Divorcing with a Permanent Green Card

If you already have a permanent green card, divorcing your spouse will not affect your immigration status. Once you decide to end your marriage and need to renew your permanent green card, you must file form I-90, Application to Replace Permanent Resident Card.

These renewals do not ask questions related to your marital status. This is especially true if you have had your permanent green card for at least 10 years. Upon your divorce, you may need to change the name on your green card by replacing it or renewing it.

This should be a simple matter after divorce, as you will have a divorce decree that proves your name change is legally binding and appropriate. When filing your application to replace your permanent resident card, include your requested name change, a copy of your divorce decree, and your legal name change document.

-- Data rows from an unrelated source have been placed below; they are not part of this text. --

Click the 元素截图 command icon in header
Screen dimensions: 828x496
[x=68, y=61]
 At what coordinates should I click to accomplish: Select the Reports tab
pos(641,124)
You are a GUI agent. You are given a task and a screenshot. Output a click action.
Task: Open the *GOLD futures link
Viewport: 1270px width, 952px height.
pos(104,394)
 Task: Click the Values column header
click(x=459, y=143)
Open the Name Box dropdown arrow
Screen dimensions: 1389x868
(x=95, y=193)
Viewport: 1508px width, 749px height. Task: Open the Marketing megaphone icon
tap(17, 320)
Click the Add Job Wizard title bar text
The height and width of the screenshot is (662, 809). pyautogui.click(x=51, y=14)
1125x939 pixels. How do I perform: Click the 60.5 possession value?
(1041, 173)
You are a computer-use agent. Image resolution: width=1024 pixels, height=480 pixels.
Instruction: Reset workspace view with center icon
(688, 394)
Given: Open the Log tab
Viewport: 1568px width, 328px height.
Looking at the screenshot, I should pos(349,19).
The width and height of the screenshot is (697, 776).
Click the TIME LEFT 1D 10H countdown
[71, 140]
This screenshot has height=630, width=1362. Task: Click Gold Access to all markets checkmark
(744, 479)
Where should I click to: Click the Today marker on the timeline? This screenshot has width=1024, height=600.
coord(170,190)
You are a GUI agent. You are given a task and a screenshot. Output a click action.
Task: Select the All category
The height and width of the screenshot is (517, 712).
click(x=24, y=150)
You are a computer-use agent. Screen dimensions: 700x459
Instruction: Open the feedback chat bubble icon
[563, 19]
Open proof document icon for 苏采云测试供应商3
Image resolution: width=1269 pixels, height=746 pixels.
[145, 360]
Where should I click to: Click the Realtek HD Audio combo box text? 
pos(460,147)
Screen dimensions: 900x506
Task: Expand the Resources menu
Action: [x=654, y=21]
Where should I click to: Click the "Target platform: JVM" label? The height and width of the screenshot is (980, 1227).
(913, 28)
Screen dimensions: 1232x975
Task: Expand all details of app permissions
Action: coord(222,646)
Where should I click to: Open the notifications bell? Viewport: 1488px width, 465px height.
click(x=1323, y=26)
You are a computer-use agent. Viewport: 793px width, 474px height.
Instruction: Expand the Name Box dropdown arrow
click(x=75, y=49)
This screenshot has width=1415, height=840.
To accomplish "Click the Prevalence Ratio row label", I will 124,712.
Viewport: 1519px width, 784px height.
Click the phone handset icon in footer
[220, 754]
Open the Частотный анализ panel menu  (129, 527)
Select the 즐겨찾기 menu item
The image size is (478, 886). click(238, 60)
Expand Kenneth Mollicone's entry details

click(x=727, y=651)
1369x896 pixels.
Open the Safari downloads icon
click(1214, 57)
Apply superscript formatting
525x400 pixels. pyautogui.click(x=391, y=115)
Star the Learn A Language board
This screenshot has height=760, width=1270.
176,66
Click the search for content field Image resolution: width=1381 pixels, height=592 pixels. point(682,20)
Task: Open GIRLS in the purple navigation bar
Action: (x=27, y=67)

Divorcing with a Conditional Green Card

With a conditional green card, annulment or divorce could prove problematic. In most cases, conditional green cards are issued on a two-year basis by USCIS. During this time, officials will work to determine whether your marriage is bona fide. Divorce during these two years could complicate your immigration status.

As long as your marriage was entered in good faith, you should have no problem. However, you should be prepared to prove the marriage was real.

You cannot obtain your permanent resident green card until the conditions have been removed. This is usually done by filing Form I-751, Petition to Remove the Conditions on Residence. You might be able to obtain a waiver to this joint petition, but you can expect USCIS officials to closely scrutinize your case.

Divorce and Naturalization

Becoming a naturalized U.S. citizen could be more challenging if you get divorced after your permanent resident green card has been issued but before naturalization.

To apply for naturalization using Form N-400, you are generally filing for naturalization on the basis of marriage for a minimum of three years to a United States citizen. At the time of naturalization, you must be married to your spouse and have been living with your spouse for at least three years before filing your naturalization application.

If you have been a permanent resident for a minimum of five years, you may be able to file your naturalization forms despite your divorce. This is because eligibility at this point will not depend on your current marriage.

For example, let’s say a U.S. citizen married a foreign national, and after two years, they decided to end their marriage. The foreign national would need to retain their permanent resident green card for a minimum of five years before being eligible to file a naturalization application as opposed to a citizenship application based on their marriage.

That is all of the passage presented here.